• [What the task requires] Rewrite every line of the records below as a JSON list of strings, one string per line, with blank lines left out.

• [Provided material]
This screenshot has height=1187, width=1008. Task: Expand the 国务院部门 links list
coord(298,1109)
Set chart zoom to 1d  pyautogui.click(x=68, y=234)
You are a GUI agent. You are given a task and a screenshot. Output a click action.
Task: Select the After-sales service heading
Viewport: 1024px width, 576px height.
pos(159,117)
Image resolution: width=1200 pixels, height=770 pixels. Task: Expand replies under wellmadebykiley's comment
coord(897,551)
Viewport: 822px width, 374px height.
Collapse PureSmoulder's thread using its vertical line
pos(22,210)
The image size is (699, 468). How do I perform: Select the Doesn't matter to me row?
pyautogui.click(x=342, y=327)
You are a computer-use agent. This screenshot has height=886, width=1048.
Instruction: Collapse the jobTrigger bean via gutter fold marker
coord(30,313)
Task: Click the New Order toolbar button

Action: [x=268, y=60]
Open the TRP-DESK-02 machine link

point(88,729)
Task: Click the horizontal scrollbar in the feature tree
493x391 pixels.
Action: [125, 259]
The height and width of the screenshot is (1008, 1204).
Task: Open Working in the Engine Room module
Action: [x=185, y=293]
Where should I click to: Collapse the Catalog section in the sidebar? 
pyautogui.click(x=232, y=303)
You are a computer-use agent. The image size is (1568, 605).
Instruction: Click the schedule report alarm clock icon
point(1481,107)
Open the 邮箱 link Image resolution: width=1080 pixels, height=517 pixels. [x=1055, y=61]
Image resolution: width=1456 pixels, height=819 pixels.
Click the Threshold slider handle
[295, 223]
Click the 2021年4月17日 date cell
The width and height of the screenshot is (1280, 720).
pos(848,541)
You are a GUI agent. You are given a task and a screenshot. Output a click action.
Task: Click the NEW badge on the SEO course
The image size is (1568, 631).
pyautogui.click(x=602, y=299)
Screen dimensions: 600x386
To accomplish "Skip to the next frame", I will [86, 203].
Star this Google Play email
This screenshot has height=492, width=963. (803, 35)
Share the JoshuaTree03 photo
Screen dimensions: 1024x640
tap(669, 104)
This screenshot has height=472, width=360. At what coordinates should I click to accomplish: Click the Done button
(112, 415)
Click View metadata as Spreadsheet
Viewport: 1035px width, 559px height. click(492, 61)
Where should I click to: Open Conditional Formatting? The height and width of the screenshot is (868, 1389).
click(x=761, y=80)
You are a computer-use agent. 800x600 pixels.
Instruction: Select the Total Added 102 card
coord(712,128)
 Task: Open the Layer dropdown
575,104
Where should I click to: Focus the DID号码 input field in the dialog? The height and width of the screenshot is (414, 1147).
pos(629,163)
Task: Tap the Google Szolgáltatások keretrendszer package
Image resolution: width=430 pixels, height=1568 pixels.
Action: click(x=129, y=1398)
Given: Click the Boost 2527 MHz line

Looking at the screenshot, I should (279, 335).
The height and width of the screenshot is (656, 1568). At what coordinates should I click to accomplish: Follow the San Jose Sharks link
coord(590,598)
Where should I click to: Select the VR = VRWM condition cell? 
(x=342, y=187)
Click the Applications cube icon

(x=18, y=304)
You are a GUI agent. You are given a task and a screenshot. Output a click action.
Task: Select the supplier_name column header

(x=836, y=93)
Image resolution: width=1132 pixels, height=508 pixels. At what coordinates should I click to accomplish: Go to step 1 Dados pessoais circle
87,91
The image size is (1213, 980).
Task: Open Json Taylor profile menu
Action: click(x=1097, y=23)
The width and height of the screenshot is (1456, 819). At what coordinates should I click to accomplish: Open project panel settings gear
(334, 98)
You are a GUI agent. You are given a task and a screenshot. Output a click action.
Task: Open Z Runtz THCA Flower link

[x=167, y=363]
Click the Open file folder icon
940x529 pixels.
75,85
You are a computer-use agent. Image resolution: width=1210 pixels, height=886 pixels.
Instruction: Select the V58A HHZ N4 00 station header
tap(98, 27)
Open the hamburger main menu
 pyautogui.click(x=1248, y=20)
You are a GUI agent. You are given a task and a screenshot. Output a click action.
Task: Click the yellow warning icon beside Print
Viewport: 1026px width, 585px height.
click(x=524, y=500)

• [Task result]
[
  "This screenshot has height=1187, width=1008. Task: Expand the 国务院部门 links list",
  "coord(298,1109)",
  "Set chart zoom to 1d  pyautogui.click(x=68, y=234)",
  "You are a GUI agent. You are given a task and a screenshot. Output a click action.",
  "Task: Select the After-sales service heading",
  "Viewport: 1024px width, 576px height.",
  "pos(159,117)",
  "Image resolution: width=1200 pixels, height=770 pixels. Task: Expand replies under wellmadebykiley's comment",
  "coord(897,551)",
  "Viewport: 822px width, 374px height.",
  "Collapse PureSmoulder's thread using its vertical line",
  "pos(22,210)",
  "The image size is (699, 468). How do I perform: Select the Doesn't matter to me row?",
  "pyautogui.click(x=342, y=327)",
  "You are a computer-use agent. This screenshot has height=886, width=1048.",
  "Instruction: Collapse the jobTrigger bean via gutter fold marker",
  "coord(30,313)",
  "Task: Click the New Order toolbar button",
  "Action: [x=268, y=60]",
  "Open the TRP-DESK-02 machine link",
  "point(88,729)",
  "Task: Click the horizontal scrollbar in the feature tree",
  "493x391 pixels.",
  "Action: [125, 259]",
  "The height and width of the screenshot is (1008, 1204).",
  "Task: Open Working in the Engine Room module",
  "Action: [x=185, y=293]",
  "Where should I click to: Collapse the Catalog section in the sidebar? ",
  "pyautogui.click(x=232, y=303)",
  "You are a computer-use agent. The image size is (1568, 605).",
  "Instruction: Click the schedule report alarm clock icon",
  "point(1481,107)",
  "Open the 邮箱 link Image resolution: width=1080 pixels, height=517 pixels. [x=1055, y=61]",
  "Image resolution: width=1456 pixels, height=819 pixels.",
  "Click the Threshold slider handle",
  "[295, 223]",
  "Click the 2021年4月17日 date cell",
  "The width and height of the screenshot is (1280, 720).",
  "pos(848,541)",
  "You are a GUI agent. You are given a task and a screenshot. Output a click action.",
  "Task: Click the NEW badge on the SEO course",
  "The image size is (1568, 631).",
  "pyautogui.click(x=602, y=299)",
  "Screen dimensions: 600x386",
  "To accomplish \"Skip to the next frame\", I will [86, 203].",
  "Star this Google Play email",
  "This screenshot has height=492, width=963. (803, 35)",
  "Share the JoshuaTree03 photo",
  "Screen dimensions: 1024x640",
  "tap(669, 104)",
  "This screenshot has height=472, width=360. At what coordinates should I click to accomplish: Click the Done button",
  "(112, 415)",
  "Click View metadata as Spreadsheet",
  "Viewport: 1035px width, 559px height. click(492, 61)",
  "Where should I click to: Open Conditional Formatting? The height and width of the screenshot is (868, 1389).",
  "click(x=761, y=80)",
  "You are a computer-use agent. 800x600 pixels.",
  "Instruction: Select the Total Added 102 card",
  "coord(712,128)",
  " Task: Open the Layer dropdown",
  "575,104",
  "Where should I click to: Focus the DID号码 input field in the dialog? The height and width of the screenshot is (414, 1147).",
  "pos(629,163)",
  "Task: Tap the Google Szolgáltatások keretrendszer package",
  "Image resolution: width=430 pixels, height=1568 pixels.",
  "Action: click(x=129, y=1398)",
  "Given: Click the Boost 2527 MHz line",
  "Looking at the screenshot, I should (279, 335).",
  "The height and width of the screenshot is (656, 1568). At what coordinates should I click to accomplish: Follow the San Jose Sharks link",
  "coord(590,598)",
  "Where should I click to: Select the VR = VRWM condition cell? ",
  "(x=342, y=187)",
  "Click the Applications cube icon",
  "(x=18, y=304)",
  "You are a GUI agent. You are given a task and a screenshot. Output a click action.",
  "Task: Select the supplier_name column header",
  "(x=836, y=93)",
  "Image resolution: width=1132 pixels, height=508 pixels. At what coordinates should I click to accomplish: Go to step 1 Dados pessoais circle",
  "87,91",
  "The image size is (1213, 980).",
  "Task: Open Json Taylor profile menu",
  "Action: click(x=1097, y=23)",
  "The width and height of the screenshot is (1456, 819). At what coordinates should I click to accomplish: Open project panel settings gear",
  "(334, 98)",
  "You are a GUI agent. You are given a task and a screenshot. Output a click action.",
  "Task: Open Z Runtz THCA Flower link",
  "[x=167, y=363]",
  "Click the Open file folder icon",
  "940x529 pixels.",
  "75,85",
  "You are a computer-use agent. Image resolution: width=1210 pixels, height=886 pixels.",
  "Instruction: Select the V58A HHZ N4 00 station header",
  "tap(98, 27)",
  "Open the hamburger main menu",
  " pyautogui.click(x=1248, y=20)",
  "You are a GUI agent. You are given a task and a screenshot. Output a click action.",
  "Task: Click the yellow warning icon beside Print",
  "Viewport: 1026px width, 585px height.",
  "click(x=524, y=500)"
]